* EXCERTO:
O mais recente enólogo da Adega de Borba foca a importância das grandes amplitudes térmicas: “temos dias com 40 °C e noites de 18, 20 °C.” Realça ainda os benefícios dos nevoeiros matinais quase diários na parte sul, onde há um vale, junto à serra d’Ossa. “Isso permite que a maturação das uvas ocorra de uma forma mais controlada. Conseguimos não ter tanta degradação dos ácidos, a maturação fenólica acaba por acompanhar a maturação alcoólica e isto resulta em vinhos com uma acidez mais natural, uma fruta mais pura, mais expressiva. Não temos uvas excessivamente maduras ou muito desidratadas”, declara Ricardo Silva. Estão, assim, reunidas as condições benéficas para a vinha e para o vinho, em relação ao qual Óscar Gato evidencia a frescura conferida pela acidez natural das uvas.
Em jeito de conclusão, o enólogo principal da Adega de Borba enumera três palavras-chave no que toca aos vinhos da Adega de Borba: equilíbrio, estrutura e elegância.

Vindima de filigrana

Desde há seis anos que Óscar Gato e a sua equipa elucidam cada viticultor para a compra de plantas certificadas, com o propósito de ficar com o registo da casta e do clone associado a cada uma, bem como do porta-enxerto, com o respetivo clone. Esta informação permite abrir caminho a experiências no terreno, no sentido de “perceber a adaptação cultural desta casta com este clone, com este porta-enxerto nos diferentes terroirs”, fundamenta o enólogo principal. Ao fim de cinco anos, já é possível obter a informação necessária acerca de cada clone.

* INSTRUÇÃO A: Indique somente quantas linhas das entradas contêm a palavra "bewerben", distinguindo maiúsculas de minúsculas.
O excerto e as entradas não têm qualquer relação entre si.

* ENTRADAS DE DADOS:
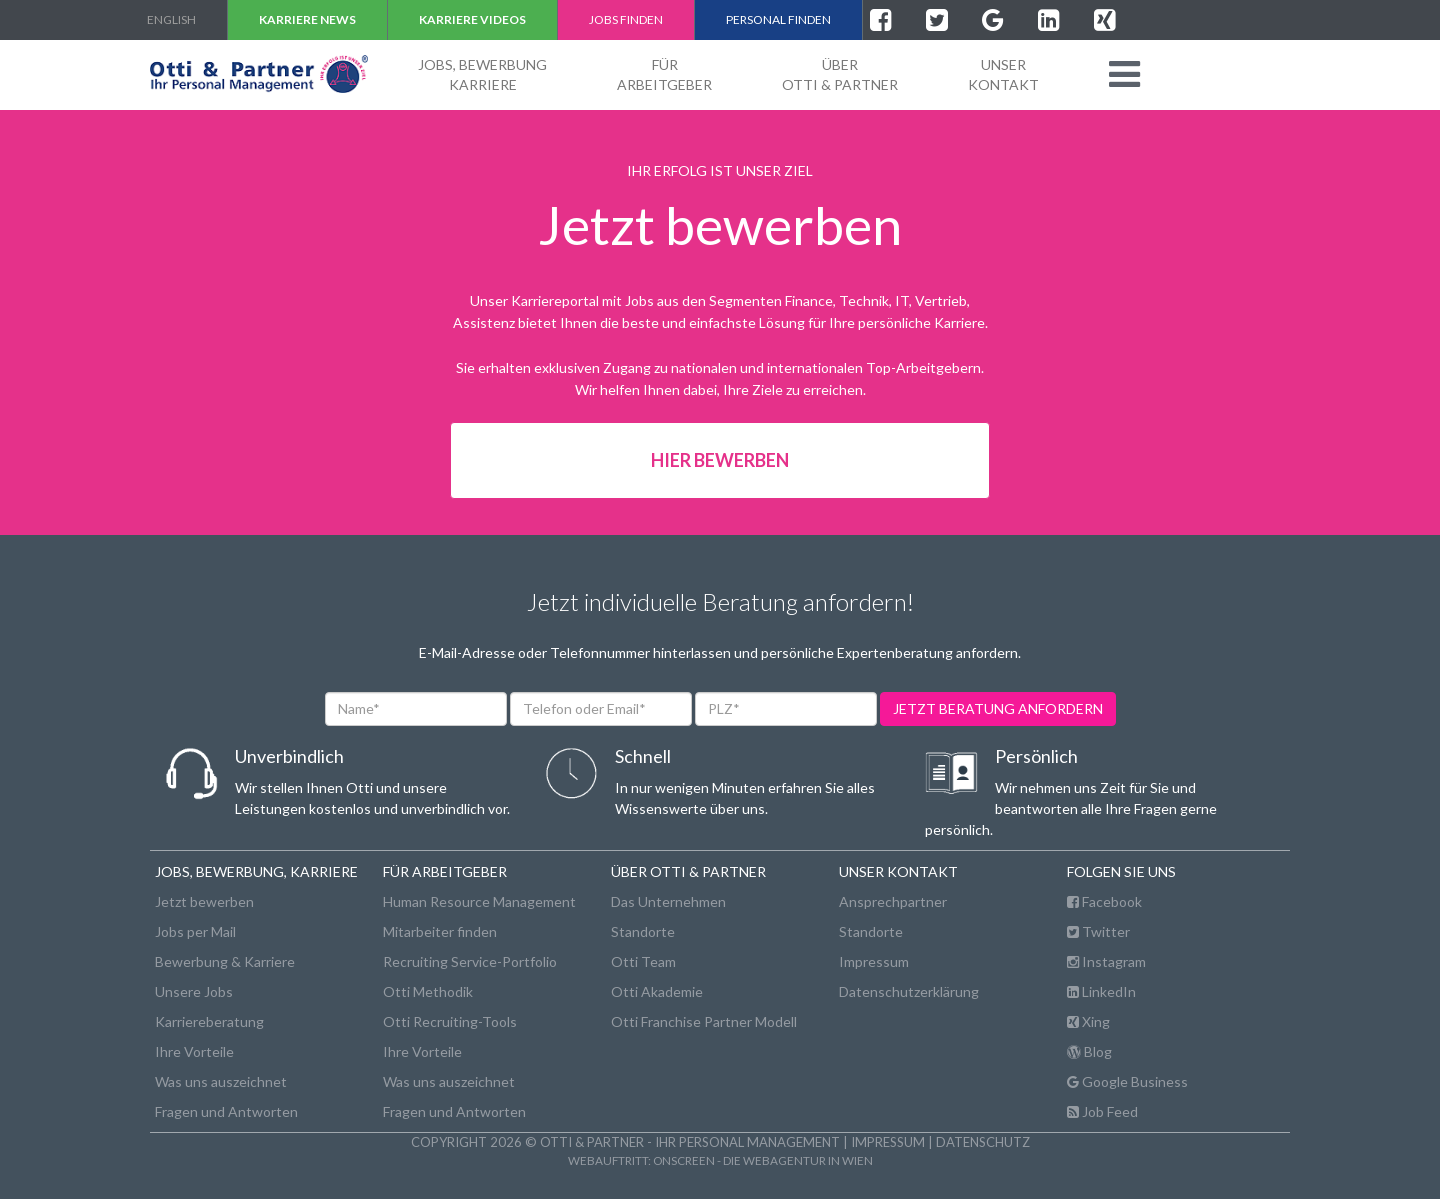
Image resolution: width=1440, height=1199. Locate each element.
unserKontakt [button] (1003, 74)
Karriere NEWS (307, 19)
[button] (1124, 74)
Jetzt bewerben (204, 901)
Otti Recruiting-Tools (450, 1021)
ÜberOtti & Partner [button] (840, 74)
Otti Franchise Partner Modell (704, 1021)
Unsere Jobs (194, 991)
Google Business (1127, 1081)
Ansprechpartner (893, 901)
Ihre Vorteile (194, 1051)
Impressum (874, 961)
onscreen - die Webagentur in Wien (763, 1160)
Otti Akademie (657, 991)
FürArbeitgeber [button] (664, 74)
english (171, 19)
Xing (1088, 1021)
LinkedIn (1101, 991)
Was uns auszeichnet (221, 1081)
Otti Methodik (428, 991)
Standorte (643, 931)
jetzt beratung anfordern (998, 708)
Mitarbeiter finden (440, 931)
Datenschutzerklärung (909, 991)
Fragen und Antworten (226, 1111)
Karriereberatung (209, 1021)
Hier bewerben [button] (720, 460)
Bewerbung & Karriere (225, 961)
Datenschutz (983, 1142)
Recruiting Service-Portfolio (470, 961)
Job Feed (1102, 1111)
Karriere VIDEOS (472, 19)
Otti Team (643, 961)
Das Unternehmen (668, 901)
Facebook (1104, 901)
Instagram (1106, 961)
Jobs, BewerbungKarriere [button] (482, 74)
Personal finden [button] (778, 19)
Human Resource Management (479, 901)
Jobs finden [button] (626, 19)
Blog (1089, 1051)
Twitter (1098, 931)
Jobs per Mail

* INSTRUÇÃO B: No excerto sobre a Adega de Borba, que três palavras-chave enumera o enólogo principal a propósito dos vinhos da casa?

* RESPOSTA A: 2

* RESPOSTA B: Equilíbrio, estrutura e elegância.